Unlike Charles B. Griffith’s later scripts for Roger Corman, Not Of This Earth is played straight. There is the odd scene that tilts towards a lighter playing – like Dick Miller appearance as a door-to-door vacuum cleaner salesman or where Paul Birch insists that three winos be invited to dinner. The film is relatively free of low-budget gaffes. There is the odd line that proves amusing sixty years later – like when Beverly Garland states: “No nurse would dream of earning more than $200 a week. It’s ridiculous.”

The film has been twice remade with Roger Corman producing – the first as Not Of This Earth (1988) from B-budget director Jim Wynorski with Arthur Roberts as Mr Johnson, where the emphasis is placed more on an undressed Traci Lords as the nurse and an overtly comedic playing; and the cable film Not Of This Earth (1995) with Michael York as Mr Johnson.

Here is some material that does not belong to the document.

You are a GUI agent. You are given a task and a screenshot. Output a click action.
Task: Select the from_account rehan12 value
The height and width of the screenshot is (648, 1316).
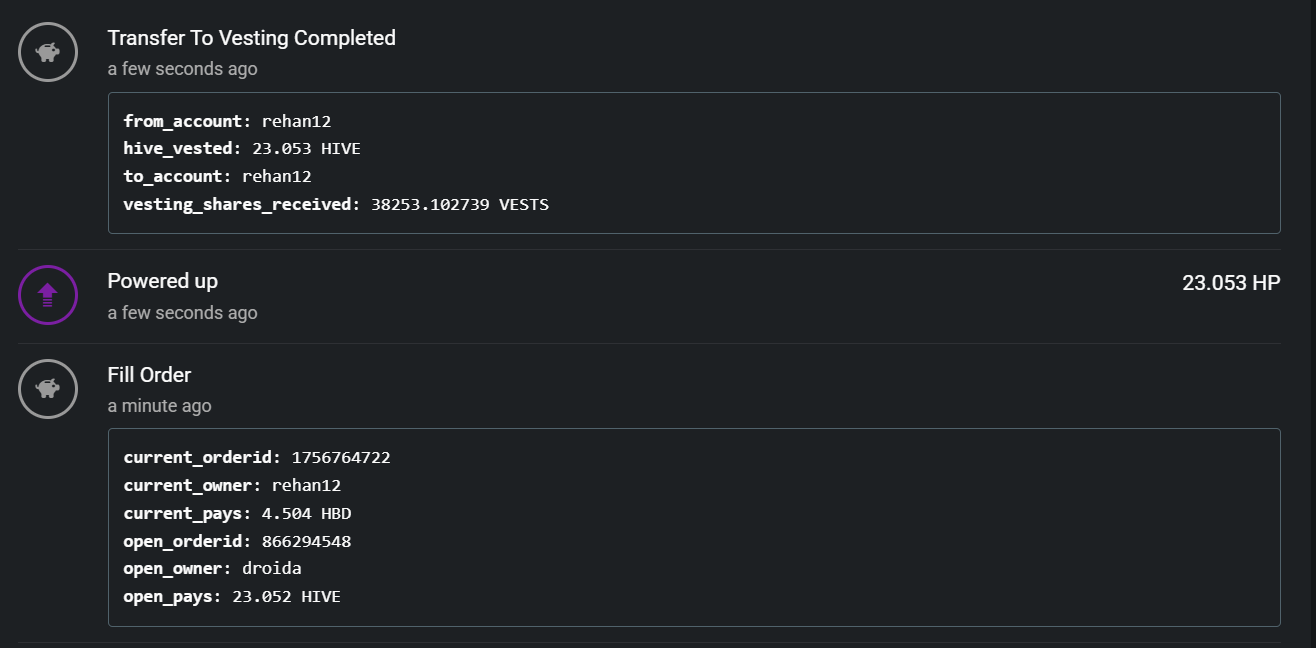pyautogui.click(x=296, y=121)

Roger Corman’s genre films as director are:– Day the World Ended (1955), It Conquered the World (1956), War of the Satellites (1956), Attack of the Crab Monsters (1957), The Saga of the Viking Women and Their Journey to the Waters of the Great Sea Serpent (1957), The Undead (1957), Teenage Caveman (1958), A Bucket of Blood (1959), The Wasp Woman (1959), The House of Usher/The Fall of the House of Usher (1960), Last Woman on Earth (1960), The Little Shop of Horrors (1960), Creature from the Haunted Sea (1961), Pit and the Pendulum (1961), Premature Burial (1962), Tales of Terror (1962), Tower of London (1962), The Haunted Palace (1963), The Raven (1963), The Terror (1963), X – The Man with X-Ray Eyes (1963), The Masque of the Red Death (1964), The Tomb of Ligeia (1964), The Trip (1967), Gas; or It Became Necessary to Destroy the World in Order to Save It (1970) and Frankenstein Unbound (1990). Corman’s World: Exploits of a Hollywood Rebel (2011) is a documentary about Corman’s career.

Charles B. Griffith turned out genre scripts for other Roger Corman cheapies such as It Conquered the World (1956), Attack of the Crab Monsters (1957), The Undead (1957), A Bucket of Blood (1959), Creature from the Haunted Sea (1961), and the classic The Little Shop of Horrors (1960), as well as Corman’s non-genre biker movie classic The Wild Angels (1966). Griffith also wrote other Corman-produced films such as Atlas (1961) and Death Race 2000 (1975). Griffith made his directorial debut with the B-budget scuba-diving film Forbidden Island (1958). In later years, Corman produced several films that Griffith wrote and directed with the hit car chase film Eat My Dust (1976), the killer fish film Up from the Depths (1979), the parody Dr Heckyl and Mr Hype (1980) and Wizards of the Lost Kingdom II (1989).